Kubernetes supports multiple ingress controller options, and you are free to pick the one that works best for your environment. However, not all of them might be fully compatible with Pachyderm. Moreover, exposing your cluster through an ingress incorrectly might make your Pachyderm cluster and your data insecure and vulnerable to external attacks. Regardless of your choice of ingress resource, your environment must meet the following security requirements to protect your data:

  • Use secure connection

    Exposing your application to an outside world might pose a security risk to your data and organization. Make sure that you have Transport Layer Security (TLS) enabled for Ingress connections.

  • Use Pachyderm authentication

    Pachyderm authentication must be enabled and access provided to a verified list of users. Pachyderm authentication is an additional security layer to protect your data from malicious attacks. If you cannot use Pachyderm authentication providers, we highly recommend to use Pachyderm port-forwarding for security reasons. Exposing Pachyderm services through an ingress without Pachyderm authentication might result in your Pachyderm and Kubernetes clusters being compromised, along with your data.

  • The ingress controller must support gRPC protocol and websockets

    Some of the ingress controllers that support gRPC include NGNIX and Traefik.

Ingress Configuration Workflow

This section outlines the general workflow for ingress configuration. Depending on your use case, you might need to start from the bottom of this list and determine your firewall and whitelist requirements first. But commonly, you need to start with deciding which ingress controller you want to use. In any case, read and understand the requirements outlined below before you proceed with any configuration.

A general workflow for enabling external traffic inside of a Pachyderm cluster includes the following steps:

  • Configure Kubernetes networking.

    You can use one of the following options:

    • Configure the pachd service as a LoadBalancer by changing type: Nodeport to type: LoabBalancer in the pachd service manifest. As mentioned above, this is the simplest way to expose Pachyderm services to the outside world that does not provide any sophisticated control over load balancing. This option works on most cloud platforms, such as AWS and GKE, as well as in minikube, and majorly used for internal use.
  • Configure access to your ingress public IP addresses through firewalls and whitelisting.

    If you are deploying Pachyderm on a cloud provider, you need to make sure that the ingress IP is available to external users. For example, in AWS, you can configure access through security groups in the Virtual Private Cloud (VPC) on which the Kubernetes with Pachyderm runs. Other cloud providers have similar functionality.

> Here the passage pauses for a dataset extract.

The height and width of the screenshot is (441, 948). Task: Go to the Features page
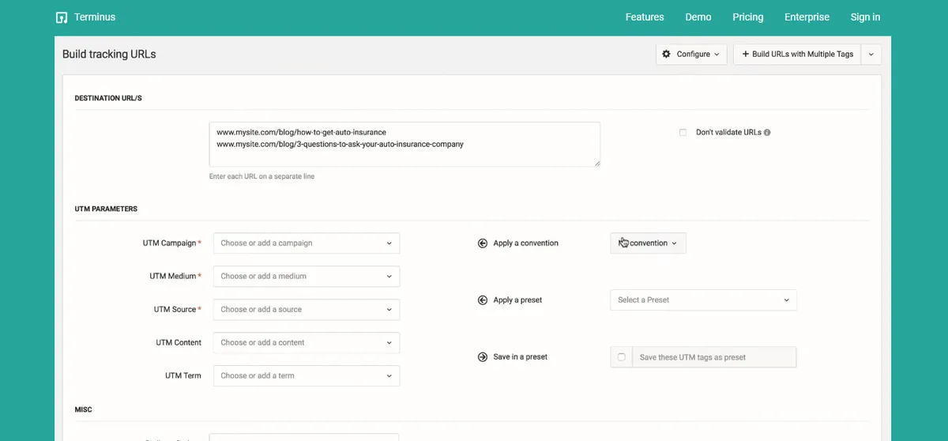click(x=645, y=17)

  • Secure the connection end-to-end.

    If you run Pachyderm in a cloud platform, the cloud provider is responsible for securing the underlying infrastructure, such as the Kubernetes control plane. Most cloud providers have a security compliance program that address these issues. If you are running Kubernetes locally, the security of Kubernetes APIs, kubelet, and other components becomes your responsibility. See security recommendations in the Kubernetes documentation.

    As for Pachyderm, you need to make sure that you deploy Pachyderm with TLS enabled. You can deploy pachd and dash with different certificates if required. Self-signed certificates might require additional configuration. For instructions on deployment with TLS, see Deploy Pachyderm with TLS.

    In addition, you must have administrative access to the Domain Name Server (DNS) that you will use to access Pachyderm. If you are deploying Pachyderm to an internal site with a self-signed certificate, contact our support organization for assistance.